ITHACA, N.Y.—Democratic State Senate candidate Lea Webb announced today that outgoing Ithaca Mayor Svante Myrick has endorsed her for State Senate.


During her candidacy announcement at the beginning of December in Ithaca, the Binghamton native’s speech was mostly aimed at her hometown and its surrounding areas. Her goals focused on affordable housing, environment, cited interests related to fracking, promoting green space and alternative energy sources for farm communities, the Affordable Care Act and passage of the NY Health Act, and jobs and the economy, specifically small businesses and startups.

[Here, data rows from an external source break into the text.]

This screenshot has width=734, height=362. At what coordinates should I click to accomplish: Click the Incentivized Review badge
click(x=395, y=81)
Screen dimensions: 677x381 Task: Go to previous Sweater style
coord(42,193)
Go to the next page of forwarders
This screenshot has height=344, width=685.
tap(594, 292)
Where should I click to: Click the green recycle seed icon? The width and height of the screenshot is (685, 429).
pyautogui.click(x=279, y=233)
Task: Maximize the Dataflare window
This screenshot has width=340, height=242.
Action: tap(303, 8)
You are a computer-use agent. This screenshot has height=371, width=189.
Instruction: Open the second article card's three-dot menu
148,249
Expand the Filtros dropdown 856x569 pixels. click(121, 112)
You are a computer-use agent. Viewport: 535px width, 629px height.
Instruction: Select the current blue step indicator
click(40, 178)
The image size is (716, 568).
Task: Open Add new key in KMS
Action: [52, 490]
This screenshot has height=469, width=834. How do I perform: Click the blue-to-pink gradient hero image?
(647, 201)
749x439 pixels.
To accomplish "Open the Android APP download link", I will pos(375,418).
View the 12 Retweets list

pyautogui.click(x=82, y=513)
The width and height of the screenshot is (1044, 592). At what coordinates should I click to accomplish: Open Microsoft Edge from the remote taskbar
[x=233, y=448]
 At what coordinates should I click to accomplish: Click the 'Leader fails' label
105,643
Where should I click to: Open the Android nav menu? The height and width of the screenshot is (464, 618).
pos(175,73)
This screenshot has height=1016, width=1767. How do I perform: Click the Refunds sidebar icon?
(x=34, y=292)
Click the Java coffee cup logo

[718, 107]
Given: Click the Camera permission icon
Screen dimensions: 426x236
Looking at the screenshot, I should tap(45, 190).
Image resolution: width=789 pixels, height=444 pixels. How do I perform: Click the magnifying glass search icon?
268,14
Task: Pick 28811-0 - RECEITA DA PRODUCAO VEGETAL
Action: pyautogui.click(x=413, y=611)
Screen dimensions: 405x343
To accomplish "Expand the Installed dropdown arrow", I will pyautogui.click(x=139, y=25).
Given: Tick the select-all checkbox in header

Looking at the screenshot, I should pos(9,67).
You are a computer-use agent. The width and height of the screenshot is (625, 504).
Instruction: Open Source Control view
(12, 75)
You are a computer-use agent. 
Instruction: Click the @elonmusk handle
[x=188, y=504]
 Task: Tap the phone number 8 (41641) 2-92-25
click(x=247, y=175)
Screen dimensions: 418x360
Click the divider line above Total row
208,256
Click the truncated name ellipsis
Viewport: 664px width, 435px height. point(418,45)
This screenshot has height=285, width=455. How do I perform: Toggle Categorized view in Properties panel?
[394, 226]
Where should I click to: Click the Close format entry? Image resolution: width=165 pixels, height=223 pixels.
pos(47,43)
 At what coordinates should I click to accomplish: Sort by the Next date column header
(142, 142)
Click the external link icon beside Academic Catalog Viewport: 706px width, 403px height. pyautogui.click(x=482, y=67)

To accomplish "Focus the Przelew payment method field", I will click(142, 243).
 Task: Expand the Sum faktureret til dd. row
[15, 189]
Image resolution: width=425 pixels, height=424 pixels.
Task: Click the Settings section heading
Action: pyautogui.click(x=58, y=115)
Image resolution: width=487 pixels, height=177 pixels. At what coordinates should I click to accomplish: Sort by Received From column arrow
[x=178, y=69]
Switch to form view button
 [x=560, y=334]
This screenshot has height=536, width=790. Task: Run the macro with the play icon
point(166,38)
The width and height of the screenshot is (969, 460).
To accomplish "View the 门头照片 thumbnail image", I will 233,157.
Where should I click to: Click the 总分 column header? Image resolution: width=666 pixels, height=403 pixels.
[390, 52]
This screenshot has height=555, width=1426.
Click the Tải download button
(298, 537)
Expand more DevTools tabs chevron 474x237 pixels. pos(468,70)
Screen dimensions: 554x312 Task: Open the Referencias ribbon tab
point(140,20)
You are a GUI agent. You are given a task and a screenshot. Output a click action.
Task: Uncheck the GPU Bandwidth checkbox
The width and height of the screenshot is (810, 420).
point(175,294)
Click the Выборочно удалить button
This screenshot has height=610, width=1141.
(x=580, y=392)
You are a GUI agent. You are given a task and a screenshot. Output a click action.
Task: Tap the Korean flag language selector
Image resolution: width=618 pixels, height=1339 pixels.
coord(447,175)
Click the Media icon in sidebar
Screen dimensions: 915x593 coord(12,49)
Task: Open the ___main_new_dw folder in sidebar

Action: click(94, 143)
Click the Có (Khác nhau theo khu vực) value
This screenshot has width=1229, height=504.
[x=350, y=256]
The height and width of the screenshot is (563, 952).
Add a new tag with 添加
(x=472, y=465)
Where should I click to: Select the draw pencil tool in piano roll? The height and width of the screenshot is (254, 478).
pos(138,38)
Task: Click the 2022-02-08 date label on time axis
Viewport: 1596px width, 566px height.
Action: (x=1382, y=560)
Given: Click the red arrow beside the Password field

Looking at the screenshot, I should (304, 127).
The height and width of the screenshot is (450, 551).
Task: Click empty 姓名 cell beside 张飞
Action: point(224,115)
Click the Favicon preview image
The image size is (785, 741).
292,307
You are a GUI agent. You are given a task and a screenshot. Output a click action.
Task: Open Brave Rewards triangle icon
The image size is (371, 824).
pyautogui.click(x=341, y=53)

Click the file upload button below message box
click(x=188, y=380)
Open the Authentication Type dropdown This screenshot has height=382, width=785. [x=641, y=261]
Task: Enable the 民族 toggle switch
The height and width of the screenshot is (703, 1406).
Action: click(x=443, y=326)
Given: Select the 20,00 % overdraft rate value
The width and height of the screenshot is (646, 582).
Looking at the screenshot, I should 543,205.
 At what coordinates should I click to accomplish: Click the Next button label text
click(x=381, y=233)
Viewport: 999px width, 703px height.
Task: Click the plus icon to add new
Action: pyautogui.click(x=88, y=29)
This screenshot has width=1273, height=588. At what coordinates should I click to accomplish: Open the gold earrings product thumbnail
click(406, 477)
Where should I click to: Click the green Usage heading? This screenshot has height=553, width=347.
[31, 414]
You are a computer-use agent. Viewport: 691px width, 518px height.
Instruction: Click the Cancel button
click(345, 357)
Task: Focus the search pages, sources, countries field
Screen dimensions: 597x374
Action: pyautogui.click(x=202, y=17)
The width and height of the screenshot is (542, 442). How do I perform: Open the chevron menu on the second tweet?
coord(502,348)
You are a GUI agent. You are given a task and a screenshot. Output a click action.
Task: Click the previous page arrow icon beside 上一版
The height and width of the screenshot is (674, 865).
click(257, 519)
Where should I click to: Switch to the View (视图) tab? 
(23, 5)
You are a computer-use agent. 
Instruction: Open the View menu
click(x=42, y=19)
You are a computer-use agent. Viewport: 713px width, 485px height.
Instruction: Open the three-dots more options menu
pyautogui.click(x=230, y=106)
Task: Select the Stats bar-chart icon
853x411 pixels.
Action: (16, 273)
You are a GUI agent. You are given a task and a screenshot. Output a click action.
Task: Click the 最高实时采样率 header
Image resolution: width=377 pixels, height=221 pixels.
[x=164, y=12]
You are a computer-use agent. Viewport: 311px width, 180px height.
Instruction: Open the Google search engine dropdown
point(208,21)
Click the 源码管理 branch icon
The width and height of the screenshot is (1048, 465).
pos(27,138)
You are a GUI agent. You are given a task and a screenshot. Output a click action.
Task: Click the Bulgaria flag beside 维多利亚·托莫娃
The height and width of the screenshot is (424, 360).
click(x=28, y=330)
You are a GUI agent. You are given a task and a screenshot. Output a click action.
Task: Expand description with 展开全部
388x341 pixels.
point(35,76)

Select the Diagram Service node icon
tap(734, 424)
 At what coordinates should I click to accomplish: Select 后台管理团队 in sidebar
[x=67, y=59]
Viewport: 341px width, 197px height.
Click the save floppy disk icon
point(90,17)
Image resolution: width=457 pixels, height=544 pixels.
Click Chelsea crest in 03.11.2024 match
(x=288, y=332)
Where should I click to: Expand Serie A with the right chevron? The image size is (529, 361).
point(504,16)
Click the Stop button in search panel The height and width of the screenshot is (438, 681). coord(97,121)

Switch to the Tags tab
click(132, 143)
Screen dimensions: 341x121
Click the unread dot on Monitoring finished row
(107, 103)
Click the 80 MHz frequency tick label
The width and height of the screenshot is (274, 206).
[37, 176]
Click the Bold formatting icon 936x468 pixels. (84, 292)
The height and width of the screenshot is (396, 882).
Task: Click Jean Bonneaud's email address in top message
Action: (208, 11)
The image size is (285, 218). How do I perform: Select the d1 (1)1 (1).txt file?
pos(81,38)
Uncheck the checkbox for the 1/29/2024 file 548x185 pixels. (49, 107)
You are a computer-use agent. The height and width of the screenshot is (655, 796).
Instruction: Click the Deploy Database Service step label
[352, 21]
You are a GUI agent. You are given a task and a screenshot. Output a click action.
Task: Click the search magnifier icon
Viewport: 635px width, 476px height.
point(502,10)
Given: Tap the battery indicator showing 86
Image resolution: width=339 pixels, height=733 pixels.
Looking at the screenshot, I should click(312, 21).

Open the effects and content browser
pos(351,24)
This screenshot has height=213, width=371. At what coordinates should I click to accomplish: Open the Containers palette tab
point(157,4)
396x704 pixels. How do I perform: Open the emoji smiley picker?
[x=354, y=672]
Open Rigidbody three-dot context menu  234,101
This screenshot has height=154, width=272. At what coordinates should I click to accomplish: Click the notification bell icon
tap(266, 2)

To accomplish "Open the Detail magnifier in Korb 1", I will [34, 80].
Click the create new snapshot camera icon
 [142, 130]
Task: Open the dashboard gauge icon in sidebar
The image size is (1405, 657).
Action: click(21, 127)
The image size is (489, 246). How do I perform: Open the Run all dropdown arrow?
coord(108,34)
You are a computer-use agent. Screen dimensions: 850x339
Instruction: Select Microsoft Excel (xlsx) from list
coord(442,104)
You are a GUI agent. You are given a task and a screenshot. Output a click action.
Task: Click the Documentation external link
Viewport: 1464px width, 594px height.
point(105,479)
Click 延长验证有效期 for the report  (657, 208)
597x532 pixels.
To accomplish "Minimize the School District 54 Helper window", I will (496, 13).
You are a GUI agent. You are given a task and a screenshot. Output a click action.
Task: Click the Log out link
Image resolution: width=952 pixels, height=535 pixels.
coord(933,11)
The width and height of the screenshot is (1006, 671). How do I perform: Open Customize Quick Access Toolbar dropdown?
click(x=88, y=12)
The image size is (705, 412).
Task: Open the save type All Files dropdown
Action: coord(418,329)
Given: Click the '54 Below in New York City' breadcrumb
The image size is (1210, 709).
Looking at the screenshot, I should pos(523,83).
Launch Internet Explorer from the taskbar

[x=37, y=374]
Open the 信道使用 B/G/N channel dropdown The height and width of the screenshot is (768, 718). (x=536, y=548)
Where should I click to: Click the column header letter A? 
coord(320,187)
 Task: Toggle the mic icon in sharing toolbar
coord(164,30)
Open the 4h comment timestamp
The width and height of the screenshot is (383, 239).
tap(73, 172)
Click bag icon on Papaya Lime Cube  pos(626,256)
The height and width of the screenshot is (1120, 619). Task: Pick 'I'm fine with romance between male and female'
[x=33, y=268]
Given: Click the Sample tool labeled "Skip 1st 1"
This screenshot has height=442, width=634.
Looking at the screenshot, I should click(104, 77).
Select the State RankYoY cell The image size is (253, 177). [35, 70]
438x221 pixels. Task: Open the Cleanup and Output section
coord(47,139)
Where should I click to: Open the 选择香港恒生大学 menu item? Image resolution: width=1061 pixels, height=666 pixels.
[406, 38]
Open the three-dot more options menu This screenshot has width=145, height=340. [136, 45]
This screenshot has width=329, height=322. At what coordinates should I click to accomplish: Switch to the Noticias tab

In the Jan. 24 press release, Myrick said “I’m proud to endorse Lea Webb for the NY State Senate in 2022. In our 14 years in public service together, I’ve known Lea to be a fierce fighter and a passionate advocate who will take our community’s voice to Albany. The list of Lea’s accomplishments is long and varied! She led the fight to ban fracking in the City of Binghamton, to require equal pay for women, and to create a city human rights commission. On behalf of her constituents, Lea stood up to absentee landlords, fought for health care for all, and promoted programs to remove lead from Binghamton homes. I know she’ll bring the same dedication and tenacity to the State Senate.”


Coincidentally, both Myrick and Webb were sworn into their respective offices on the same night in Jan. 2012; Myrick as Ithaca’s youngest and first mayor of color, and Webb as the youngest and first African-American person elected to Binghamton’s City Council.

Candidacies are a little strange right now because of one main reason: redistricting. While candidates have still declared for office, like Webb’s fellow Democratic challenger Leslie Danks Burke, it is unclear exactly where the parameters of the new district will lie and which constituents will be represented by the district.


If the New York State Independent Redistricting Commission’s Senate 52 (Plan A) is selected, Tompkins and Broome counties would be grouped together. At this time it is also possible that the NYS Legislature may end up redrawing maps that separate Tompkins and Broome counties, which would remove Webb from representing Ithaca or Tompkins County.